Вдова, как обычно, сидела целые дни с чулком в руках, только теперь она чаще прежнего ошибалась, теряла петлю и распускала вязанье, чаще впадала в глубокую задумчивость, чаще смотрела в окно, и порой в ее блеклых, угасших глазах даже поблескивала слеза, — тогда она принималась тихо бродить по пустым комнатам, спускалась вниз и с тревогой и удивлением всматривалась в мертвое лицо мужа, потом возвращалась к себе еще более притихшая, еще сильнее пришибленная одиночеством и искала утешения и забытья в молитвах, которые повторяла вслед за горничной, читавшей их вслух.

В часы завтрака и обеда она, по многолетней привычке, принаряжалась и ждала мужа, однако он не появлялся, и она опять возвращалась к молитвам и чулкам, тревожно прислушиваясь к доносившимся унылым причитаньям, песнопеньям или к крикам попугая, — он беспокойно носился по комнате и, цепляясь то за портьеры, то за мебель, хриплым голосом выкрикивал:

— Болван! Болван!

Похороны состоялись только через неделю, да такие похороны, каких Лодзь еще не видывала.

Все большие фабрики в тот день остановились, и всем работавшим на них было велено участвовать в похоронной процессии.

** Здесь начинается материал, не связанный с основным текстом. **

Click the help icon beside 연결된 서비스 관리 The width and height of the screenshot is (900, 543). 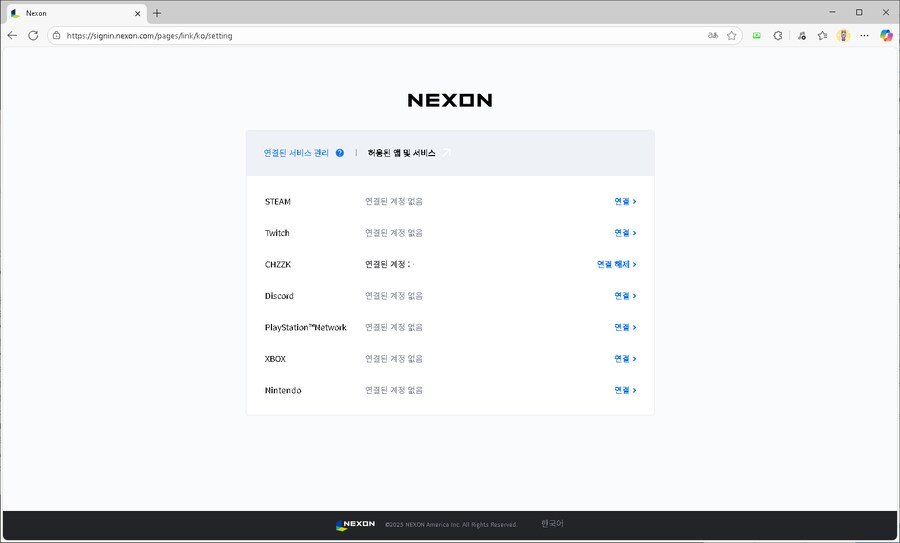tap(340, 153)
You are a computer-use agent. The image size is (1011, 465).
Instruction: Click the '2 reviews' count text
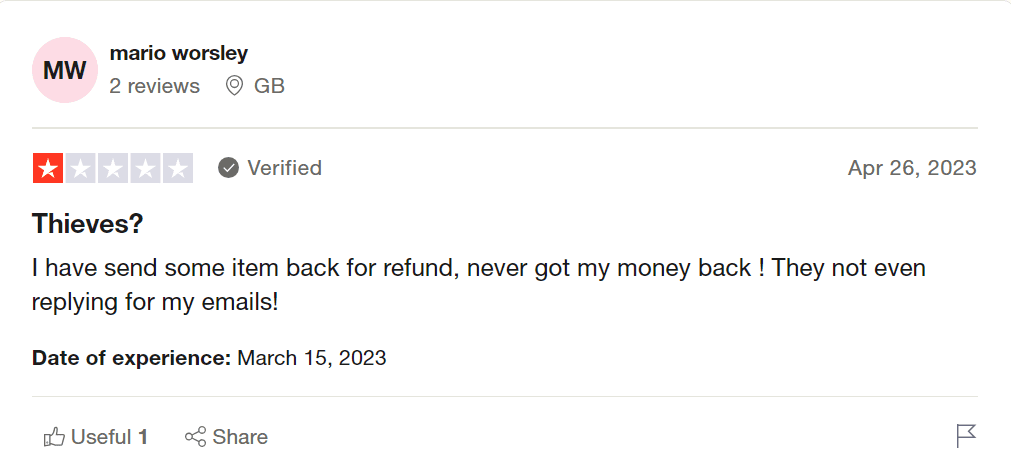pos(155,86)
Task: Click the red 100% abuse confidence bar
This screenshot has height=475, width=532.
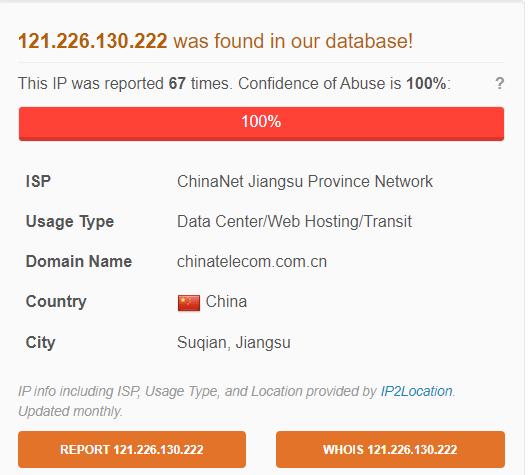Action: (x=261, y=124)
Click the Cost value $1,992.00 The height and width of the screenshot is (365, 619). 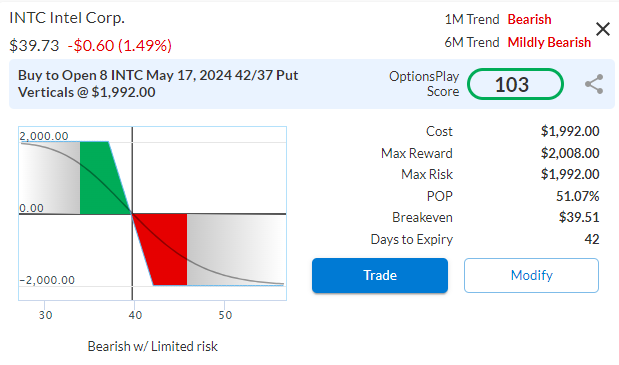point(570,131)
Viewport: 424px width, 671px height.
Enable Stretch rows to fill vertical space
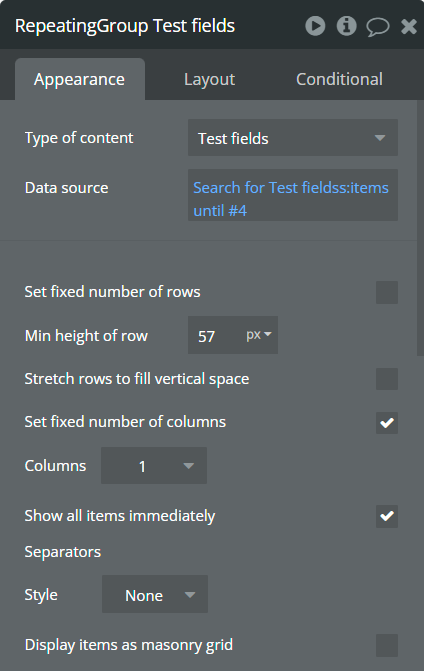coord(387,379)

Пиотрковская улица на протяжении нескольких верст была запружена народом — над темным человеческим потоком плыл в обрамлении золотых шнуров и горящих свеч огромный катафалк, под балдахином которого, украшенным пальмовыми ветвями, стоял, весь в цветах, серебряный гроб.

Впереди процессии, на фоне серых домов и голубого неба, реяли, словно стая разноцветных птиц, увитые траурным крепом хоругви церковных братств, различных товариществ.

Длинная процессия церковного причта, певчих и сводный фабричный оркестр возглашали мрачный гимн смерти; скорбные пронзающие душу звуки поднимались над волнующимся морем голов, к заполненным публикой балконам и окнам, к застывшему средь лазурной бездны солнцу.

Процессия двигалась очень медленно из-за скопления народа, а он все прибывал, вливаясь потоками из боковых улиц.

За гробом шли члены семьи, за ними служащие главной администрации и управляющие многочисленных поместий, затем двигались шеренги рабочих, построенных по цехам и полу — отдельно мужчины и женщины, работники ткацких, прядильных цехов, аппретур, красильных цехов, печатных, отделочных, складов и так далее со своими инженерами, техниками, мастерами.

Прочая толпа в несколько десятков тысяч состояла из рабочих других фабрик и почти всех лодзинских фабрикантов.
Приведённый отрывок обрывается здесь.